_Task requirements_
Please repeat the data below word for word, from the line with "Click the Savings Account section heading" up to and including the line with "I will pos(286,443).".

_Data listing_
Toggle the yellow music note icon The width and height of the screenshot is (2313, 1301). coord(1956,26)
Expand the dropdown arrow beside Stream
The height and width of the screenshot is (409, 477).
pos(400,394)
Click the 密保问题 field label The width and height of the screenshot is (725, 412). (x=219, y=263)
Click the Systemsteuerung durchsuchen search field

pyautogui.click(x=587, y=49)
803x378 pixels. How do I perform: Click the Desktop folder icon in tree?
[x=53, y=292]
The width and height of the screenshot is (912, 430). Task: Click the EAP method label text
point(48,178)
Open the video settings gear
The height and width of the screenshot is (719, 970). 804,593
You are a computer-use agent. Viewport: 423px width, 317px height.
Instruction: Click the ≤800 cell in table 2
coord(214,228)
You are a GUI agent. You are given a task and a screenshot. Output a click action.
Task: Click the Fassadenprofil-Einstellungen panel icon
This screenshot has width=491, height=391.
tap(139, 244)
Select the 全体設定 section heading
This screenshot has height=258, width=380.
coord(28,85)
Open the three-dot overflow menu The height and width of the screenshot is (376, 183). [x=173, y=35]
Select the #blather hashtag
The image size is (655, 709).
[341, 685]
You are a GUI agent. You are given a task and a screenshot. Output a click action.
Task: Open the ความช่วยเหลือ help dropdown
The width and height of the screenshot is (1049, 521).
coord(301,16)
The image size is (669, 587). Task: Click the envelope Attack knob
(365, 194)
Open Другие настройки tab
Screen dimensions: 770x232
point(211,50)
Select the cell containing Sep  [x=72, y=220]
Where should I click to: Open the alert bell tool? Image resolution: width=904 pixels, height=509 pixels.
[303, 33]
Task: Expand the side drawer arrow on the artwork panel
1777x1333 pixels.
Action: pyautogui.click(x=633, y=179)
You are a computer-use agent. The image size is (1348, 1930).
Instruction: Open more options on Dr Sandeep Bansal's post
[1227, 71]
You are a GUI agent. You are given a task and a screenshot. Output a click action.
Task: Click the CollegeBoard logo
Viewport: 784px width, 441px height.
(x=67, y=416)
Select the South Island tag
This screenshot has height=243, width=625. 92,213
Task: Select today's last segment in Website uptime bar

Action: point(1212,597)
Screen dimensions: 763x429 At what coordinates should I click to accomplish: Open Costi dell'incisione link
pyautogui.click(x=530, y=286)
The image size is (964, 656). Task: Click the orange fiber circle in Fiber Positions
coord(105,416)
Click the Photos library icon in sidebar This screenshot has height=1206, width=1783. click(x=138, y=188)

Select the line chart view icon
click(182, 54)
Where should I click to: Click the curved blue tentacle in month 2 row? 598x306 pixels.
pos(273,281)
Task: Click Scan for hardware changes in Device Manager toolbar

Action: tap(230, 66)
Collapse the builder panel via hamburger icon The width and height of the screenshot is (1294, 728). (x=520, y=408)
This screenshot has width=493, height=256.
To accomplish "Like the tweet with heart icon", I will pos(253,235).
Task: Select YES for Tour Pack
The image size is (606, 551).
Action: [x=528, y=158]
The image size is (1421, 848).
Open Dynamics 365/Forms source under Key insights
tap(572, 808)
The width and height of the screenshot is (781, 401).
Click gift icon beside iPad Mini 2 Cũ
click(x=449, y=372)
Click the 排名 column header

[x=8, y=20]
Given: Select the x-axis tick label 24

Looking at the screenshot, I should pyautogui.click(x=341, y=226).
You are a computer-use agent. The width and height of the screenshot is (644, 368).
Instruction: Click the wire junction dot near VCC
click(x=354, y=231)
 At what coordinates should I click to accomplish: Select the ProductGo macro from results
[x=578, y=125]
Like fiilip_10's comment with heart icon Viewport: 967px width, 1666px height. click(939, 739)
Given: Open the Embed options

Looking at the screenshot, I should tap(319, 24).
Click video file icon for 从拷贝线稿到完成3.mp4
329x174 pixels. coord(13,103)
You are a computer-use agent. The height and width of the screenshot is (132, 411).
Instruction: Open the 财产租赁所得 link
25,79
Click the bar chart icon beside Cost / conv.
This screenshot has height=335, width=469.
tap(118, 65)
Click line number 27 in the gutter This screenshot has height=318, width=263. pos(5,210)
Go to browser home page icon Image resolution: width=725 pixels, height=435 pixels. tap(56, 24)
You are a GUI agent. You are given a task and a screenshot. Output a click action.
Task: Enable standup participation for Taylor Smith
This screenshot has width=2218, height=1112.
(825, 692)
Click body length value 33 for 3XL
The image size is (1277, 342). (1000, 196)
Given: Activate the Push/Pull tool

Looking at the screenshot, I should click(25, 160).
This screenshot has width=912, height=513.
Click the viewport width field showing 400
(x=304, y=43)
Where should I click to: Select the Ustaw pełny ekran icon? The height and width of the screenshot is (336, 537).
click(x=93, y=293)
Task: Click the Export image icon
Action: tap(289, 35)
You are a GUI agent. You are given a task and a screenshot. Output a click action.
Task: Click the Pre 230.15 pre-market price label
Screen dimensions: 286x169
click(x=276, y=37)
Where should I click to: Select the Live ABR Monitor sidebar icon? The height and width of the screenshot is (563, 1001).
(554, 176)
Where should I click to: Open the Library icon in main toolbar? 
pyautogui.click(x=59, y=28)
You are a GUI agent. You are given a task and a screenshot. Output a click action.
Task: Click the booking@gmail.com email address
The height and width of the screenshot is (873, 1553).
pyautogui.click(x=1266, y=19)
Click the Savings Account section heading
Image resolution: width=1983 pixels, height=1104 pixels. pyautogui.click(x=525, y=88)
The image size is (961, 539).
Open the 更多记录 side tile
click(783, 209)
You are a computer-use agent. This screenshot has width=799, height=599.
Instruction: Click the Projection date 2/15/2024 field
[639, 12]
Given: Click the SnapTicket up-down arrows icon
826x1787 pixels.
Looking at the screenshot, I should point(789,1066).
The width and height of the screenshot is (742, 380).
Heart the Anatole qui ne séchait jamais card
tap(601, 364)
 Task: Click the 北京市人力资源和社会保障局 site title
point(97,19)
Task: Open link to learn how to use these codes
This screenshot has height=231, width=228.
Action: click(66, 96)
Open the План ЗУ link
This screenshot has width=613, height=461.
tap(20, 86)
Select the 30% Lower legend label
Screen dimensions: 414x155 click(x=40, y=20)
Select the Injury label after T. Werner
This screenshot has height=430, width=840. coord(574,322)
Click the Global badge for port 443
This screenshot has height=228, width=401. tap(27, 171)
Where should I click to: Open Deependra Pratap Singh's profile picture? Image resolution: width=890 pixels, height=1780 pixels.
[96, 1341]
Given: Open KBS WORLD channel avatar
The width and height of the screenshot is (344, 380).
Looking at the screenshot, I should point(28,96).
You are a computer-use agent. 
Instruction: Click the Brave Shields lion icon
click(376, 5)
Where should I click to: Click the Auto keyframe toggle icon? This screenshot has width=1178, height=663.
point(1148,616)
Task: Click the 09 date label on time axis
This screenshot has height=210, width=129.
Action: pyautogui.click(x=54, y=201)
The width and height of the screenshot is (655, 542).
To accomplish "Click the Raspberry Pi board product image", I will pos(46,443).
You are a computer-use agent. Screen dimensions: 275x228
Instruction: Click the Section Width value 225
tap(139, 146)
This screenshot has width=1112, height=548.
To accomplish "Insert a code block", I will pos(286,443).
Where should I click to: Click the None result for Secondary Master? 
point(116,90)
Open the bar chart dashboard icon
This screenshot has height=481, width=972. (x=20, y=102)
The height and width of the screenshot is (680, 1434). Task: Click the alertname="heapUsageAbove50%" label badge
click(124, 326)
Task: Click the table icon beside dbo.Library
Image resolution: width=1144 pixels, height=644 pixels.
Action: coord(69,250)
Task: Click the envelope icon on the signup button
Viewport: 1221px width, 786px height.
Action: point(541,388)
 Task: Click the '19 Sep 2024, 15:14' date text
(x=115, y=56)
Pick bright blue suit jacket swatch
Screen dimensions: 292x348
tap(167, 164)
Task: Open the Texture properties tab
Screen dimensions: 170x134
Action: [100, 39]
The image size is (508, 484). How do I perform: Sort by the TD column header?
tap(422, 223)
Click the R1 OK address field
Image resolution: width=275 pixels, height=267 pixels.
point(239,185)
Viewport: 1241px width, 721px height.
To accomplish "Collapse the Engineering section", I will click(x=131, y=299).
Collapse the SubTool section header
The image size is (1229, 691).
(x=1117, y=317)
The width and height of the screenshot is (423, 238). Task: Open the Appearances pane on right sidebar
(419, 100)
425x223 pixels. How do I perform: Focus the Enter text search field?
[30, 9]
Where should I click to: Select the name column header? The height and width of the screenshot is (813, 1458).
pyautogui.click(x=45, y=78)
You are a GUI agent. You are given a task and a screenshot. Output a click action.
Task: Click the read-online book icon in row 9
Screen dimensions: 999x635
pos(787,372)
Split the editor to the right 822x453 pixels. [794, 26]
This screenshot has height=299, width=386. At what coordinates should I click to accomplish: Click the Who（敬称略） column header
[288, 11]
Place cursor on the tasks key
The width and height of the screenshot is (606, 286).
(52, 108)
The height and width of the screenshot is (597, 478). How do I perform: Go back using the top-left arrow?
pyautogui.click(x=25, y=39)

_Written solution_
Click the Savings Account section heading
Image resolution: width=1983 pixels, height=1104 pixels. pyautogui.click(x=525, y=88)
The image size is (961, 539).
Open the 更多记录 side tile
click(783, 209)
You are a computer-use agent. This screenshot has width=799, height=599.
Instruction: Click the Projection date 2/15/2024 field
[639, 12]
Given: Click the SnapTicket up-down arrows icon
826x1787 pixels.
Looking at the screenshot, I should point(789,1066).
The width and height of the screenshot is (742, 380).
Heart the Anatole qui ne séchait jamais card
tap(601, 364)
 Task: Click the 北京市人力资源和社会保障局 site title
point(97,19)
Task: Open link to learn how to use these codes
This screenshot has height=231, width=228.
Action: click(66, 96)
Open the План ЗУ link
This screenshot has width=613, height=461.
tap(20, 86)
Select the 30% Lower legend label
Screen dimensions: 414x155 click(x=40, y=20)
Select the Injury label after T. Werner
This screenshot has height=430, width=840. coord(574,322)
Click the Global badge for port 443
This screenshot has height=228, width=401. tap(27, 171)
Where should I click to: Open Deependra Pratap Singh's profile picture? Image resolution: width=890 pixels, height=1780 pixels.
[96, 1341]
Given: Open KBS WORLD channel avatar
The width and height of the screenshot is (344, 380).
Looking at the screenshot, I should point(28,96).
You are a computer-use agent. 
Instruction: Click the Brave Shields lion icon
click(376, 5)
Where should I click to: Click the Auto keyframe toggle icon? This screenshot has width=1178, height=663.
point(1148,616)
Task: Click the 09 date label on time axis
This screenshot has height=210, width=129.
Action: pyautogui.click(x=54, y=201)
The width and height of the screenshot is (655, 542).
To accomplish "Click the Raspberry Pi board product image", I will pos(46,443).
You are a computer-use agent. Screen dimensions: 275x228
Instruction: Click the Section Width value 225
tap(139, 146)
This screenshot has width=1112, height=548.
To accomplish "Insert a code block", I will pos(286,443).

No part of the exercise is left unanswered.